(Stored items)
◇ ◇ ◇ ◇ ◇
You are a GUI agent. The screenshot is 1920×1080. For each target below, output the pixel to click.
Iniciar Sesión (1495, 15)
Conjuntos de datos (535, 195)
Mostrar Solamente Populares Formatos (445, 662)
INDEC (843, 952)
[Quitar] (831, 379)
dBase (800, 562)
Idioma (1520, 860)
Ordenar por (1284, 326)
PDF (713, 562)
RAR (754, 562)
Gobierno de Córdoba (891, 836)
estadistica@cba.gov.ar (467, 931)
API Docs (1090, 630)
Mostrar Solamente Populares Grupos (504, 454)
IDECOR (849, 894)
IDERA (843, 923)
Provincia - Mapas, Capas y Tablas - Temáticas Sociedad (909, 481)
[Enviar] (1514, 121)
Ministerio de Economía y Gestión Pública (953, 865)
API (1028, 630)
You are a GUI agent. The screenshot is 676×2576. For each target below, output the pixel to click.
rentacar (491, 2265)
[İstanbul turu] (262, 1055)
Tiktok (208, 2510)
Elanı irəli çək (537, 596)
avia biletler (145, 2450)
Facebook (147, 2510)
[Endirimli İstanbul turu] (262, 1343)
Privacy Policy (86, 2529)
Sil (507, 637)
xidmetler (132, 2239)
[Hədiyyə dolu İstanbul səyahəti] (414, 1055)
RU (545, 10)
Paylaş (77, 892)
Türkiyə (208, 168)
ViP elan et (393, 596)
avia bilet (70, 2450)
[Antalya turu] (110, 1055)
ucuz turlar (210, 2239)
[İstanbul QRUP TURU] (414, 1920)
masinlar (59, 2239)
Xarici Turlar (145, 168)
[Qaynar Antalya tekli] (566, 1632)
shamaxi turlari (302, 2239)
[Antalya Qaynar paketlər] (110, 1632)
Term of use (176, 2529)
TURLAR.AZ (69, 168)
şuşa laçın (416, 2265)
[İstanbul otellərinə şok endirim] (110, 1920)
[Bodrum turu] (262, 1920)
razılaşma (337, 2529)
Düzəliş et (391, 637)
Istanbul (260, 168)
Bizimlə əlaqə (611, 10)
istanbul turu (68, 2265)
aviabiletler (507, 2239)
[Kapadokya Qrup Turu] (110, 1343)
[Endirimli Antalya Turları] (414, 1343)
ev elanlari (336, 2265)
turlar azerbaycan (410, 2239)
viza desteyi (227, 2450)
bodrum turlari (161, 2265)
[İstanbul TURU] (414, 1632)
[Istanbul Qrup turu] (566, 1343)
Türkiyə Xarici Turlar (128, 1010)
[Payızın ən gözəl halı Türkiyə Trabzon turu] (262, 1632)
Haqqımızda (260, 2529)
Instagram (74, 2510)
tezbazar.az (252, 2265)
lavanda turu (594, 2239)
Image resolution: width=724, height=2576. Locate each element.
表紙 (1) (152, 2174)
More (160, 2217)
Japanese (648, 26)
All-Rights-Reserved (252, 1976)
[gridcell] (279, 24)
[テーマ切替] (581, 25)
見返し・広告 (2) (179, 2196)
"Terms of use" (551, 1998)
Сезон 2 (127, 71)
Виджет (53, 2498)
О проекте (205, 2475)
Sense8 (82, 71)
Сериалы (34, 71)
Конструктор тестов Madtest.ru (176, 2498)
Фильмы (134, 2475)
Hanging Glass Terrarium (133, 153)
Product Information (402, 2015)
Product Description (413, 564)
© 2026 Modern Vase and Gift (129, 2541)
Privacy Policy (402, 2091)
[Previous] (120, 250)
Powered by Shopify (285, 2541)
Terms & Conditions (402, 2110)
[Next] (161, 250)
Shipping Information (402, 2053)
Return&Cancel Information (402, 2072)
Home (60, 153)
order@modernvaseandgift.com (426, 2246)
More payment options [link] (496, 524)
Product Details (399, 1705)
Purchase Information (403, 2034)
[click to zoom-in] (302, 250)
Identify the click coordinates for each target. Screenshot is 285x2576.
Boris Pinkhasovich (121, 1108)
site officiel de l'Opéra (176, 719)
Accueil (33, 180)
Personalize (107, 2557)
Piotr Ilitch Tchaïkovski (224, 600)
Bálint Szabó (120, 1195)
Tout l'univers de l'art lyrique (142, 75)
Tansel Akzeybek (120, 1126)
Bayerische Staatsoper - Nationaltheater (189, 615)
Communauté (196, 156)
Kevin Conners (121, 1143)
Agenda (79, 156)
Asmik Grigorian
◇ ◇ ◇ ◇ ◇
**REQUIRED ACTION**
Copy out the lines above with "output" in them.

**FINISHED TASK**
You are a GUI agent. The screenshot is 1920×1080. For each target below, output the pixel to click.
You are a GUI agent. The screenshot is 676×2576. For each target below, output the pixel to click.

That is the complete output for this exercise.